Soundreef intervenne solo il giorno dopo, con una lunga nota (disponibile integralmente a questo indirizzo). Pur senza cavalcare la polemica, la società di collecting tenne il punto sulla posizione espressa dal proprio cliente:

Troviamo, naturalmente, anche noi singolare che la moglie di un Ministro dei beni e delle attività culturali lavori proprio per un Gruppo che, oltre a occuparsi in maniera importante di cultura, gestisce la gran parte del patrimonio immobiliare della SIAE che vale centinaia di milioni di euro. Forse, anziché chiedersi se Fedez abbia sbagliato nell’usare questa o quella espressione, bisognerebbe chiedersi come sia possibile che una società che rivendica in ogni sede il fatto di essere un ente senza scopo di lucro che agisce esclusivamente nell’interesse degli autori abbia accumulato una simile ricchezza, se tale patrimonio immobiliare è gestito in modo profittevole e se gli utili - ammesso che vi siano - sono ripartiti equamente tra gli autori e, soprattutto, chi ne beneficerà un giorno. (...)

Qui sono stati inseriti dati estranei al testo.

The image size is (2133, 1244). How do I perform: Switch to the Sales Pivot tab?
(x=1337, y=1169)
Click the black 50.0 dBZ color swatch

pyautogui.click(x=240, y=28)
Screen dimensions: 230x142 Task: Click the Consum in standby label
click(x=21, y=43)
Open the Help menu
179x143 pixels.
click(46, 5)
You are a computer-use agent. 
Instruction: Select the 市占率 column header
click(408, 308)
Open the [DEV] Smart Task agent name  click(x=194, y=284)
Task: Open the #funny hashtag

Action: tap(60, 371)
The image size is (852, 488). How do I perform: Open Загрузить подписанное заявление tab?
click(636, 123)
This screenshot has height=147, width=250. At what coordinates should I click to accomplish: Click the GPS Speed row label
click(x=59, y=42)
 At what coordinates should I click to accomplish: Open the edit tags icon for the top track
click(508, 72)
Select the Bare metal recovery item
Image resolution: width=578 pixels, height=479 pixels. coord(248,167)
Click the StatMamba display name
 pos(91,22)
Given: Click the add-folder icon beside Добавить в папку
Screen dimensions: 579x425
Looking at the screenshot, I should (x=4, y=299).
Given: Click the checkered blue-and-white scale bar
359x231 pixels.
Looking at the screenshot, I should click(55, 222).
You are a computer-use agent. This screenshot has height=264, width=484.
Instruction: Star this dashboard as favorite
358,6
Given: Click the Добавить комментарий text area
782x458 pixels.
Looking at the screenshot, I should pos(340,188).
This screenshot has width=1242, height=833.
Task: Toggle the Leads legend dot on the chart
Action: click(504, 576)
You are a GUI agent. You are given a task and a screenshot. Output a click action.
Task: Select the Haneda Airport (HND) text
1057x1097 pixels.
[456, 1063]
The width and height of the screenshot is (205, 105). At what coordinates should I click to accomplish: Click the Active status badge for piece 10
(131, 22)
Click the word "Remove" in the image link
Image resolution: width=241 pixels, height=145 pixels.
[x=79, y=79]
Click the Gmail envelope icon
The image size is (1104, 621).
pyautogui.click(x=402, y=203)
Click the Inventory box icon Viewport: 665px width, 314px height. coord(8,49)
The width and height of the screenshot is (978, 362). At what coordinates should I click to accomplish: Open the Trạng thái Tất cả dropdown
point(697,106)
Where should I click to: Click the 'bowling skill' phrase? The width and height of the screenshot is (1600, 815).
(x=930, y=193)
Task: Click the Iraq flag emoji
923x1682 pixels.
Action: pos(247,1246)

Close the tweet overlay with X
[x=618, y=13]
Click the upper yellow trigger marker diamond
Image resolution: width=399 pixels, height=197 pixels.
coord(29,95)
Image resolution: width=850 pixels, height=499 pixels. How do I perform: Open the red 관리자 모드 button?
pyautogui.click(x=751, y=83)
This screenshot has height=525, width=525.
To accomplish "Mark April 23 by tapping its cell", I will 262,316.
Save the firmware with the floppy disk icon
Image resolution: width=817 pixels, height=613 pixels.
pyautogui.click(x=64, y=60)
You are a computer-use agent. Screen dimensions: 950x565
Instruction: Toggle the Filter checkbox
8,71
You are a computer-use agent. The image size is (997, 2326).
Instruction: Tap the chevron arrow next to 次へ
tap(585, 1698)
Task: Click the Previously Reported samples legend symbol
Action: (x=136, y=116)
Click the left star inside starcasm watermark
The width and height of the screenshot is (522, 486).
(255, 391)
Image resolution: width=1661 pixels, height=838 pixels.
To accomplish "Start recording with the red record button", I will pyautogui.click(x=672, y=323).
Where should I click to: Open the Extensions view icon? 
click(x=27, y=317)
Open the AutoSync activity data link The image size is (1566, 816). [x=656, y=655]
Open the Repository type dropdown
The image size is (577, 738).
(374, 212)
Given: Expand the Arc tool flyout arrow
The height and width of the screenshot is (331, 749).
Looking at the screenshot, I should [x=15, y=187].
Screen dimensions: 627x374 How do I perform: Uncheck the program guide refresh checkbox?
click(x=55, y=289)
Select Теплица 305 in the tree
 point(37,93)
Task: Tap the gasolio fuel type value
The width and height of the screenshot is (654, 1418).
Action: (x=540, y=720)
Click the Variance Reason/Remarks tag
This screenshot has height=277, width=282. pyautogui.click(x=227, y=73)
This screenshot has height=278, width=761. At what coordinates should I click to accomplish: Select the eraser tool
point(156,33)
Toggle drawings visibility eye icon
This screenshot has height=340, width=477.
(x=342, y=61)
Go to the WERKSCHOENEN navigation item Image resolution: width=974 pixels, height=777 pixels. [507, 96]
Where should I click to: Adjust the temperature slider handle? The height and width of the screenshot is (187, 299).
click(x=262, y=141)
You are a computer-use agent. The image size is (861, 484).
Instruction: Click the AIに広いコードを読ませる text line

(...) davanti a un Ministro della cultura [Francescini] che minaccia azioni giudiziarie nei confronti di un artista che ha affidato alla nostra società la gestione dei suoi diritti e alla Società italiana autori ed editori, che si ripropone addirittura di “agire con la massima durezza consentita dall’ordinamento giuridico” contro un autore, avvertiamo almeno la necessità di precisare che Fedez ha raccontato – probabilmente peccando eccesso di sintesi – un fatto vero e inoppugnabile: la moglie del Ministro dei beni e delle attività culturali, infatti – ed è niente di meno su questo che dovrebbero essere costruite le due azioni legali che si ripromettono di far giustizia – non “gestisce” il patrimonio immobiliare della SIAE ma lavora per un Gruppo che gestisce tale patrimonio. Ci sembra davvero la pagliuzza negli occhi del vicino indicata fingendo di non vedere la trave nei propri.

Successivamente anche SIAE tornò sulla vicenda, negando - in una nota ufficiale - qualsiasi rapporto tra la Società Italiana di Autori ed Editori e la signora Michela Di Biase Franceschini:

In merito alle recenti affermazioni di Fedez, SIAE ribadisce che gli immobili della Società non sono mai stati gestiti dalla signora Michela Di Biase Franceschini. La costituzione di un fondo immobiliare da parte di SIAE con Sorgente SGR (società vigilata dalla Banca d'Italia) risale al dicembre 2011 ed è operazione di rilevante successo per SIAE stessa. Tutte le relative informazioni sono da sempre pubblicate sul sito della Società e nel bilancio, e rappresentano uno degli indici di solidità economica di SIAE. Non vi è, invece, alcun rapporto con la signora Michela Di Biase. Le dichiarazioni di Fedez, dunque, sono e restano false e destituite di fondamento.